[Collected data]
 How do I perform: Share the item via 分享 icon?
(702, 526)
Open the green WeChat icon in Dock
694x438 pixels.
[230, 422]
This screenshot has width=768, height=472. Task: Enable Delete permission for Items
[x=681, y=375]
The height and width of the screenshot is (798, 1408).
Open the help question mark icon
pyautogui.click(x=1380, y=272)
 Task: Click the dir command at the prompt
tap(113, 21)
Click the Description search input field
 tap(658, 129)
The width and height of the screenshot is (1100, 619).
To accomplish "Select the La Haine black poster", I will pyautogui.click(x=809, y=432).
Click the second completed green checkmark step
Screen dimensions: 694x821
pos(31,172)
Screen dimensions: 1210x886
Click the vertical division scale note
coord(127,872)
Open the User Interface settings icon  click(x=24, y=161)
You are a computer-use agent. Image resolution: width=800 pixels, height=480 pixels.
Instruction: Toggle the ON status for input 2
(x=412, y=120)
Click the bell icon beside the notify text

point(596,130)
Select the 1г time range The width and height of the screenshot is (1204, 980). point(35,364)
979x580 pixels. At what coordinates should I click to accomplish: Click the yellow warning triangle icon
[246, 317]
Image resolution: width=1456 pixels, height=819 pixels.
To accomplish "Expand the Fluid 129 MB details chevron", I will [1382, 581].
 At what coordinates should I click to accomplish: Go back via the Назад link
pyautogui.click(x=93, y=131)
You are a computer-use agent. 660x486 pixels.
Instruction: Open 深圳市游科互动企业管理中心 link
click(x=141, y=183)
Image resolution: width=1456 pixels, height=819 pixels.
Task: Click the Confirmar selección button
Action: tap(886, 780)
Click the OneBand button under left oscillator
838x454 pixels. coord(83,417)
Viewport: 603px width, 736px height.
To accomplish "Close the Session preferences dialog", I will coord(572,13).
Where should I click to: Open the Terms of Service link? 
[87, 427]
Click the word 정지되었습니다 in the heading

Prompt
The lines above that hold "agent" are the result; show every one of them.

Output
You are a computer-use agent. Image resolution: width=800 pixels, height=480 pixels.
You are a computer-use agent. 660x486 pixels.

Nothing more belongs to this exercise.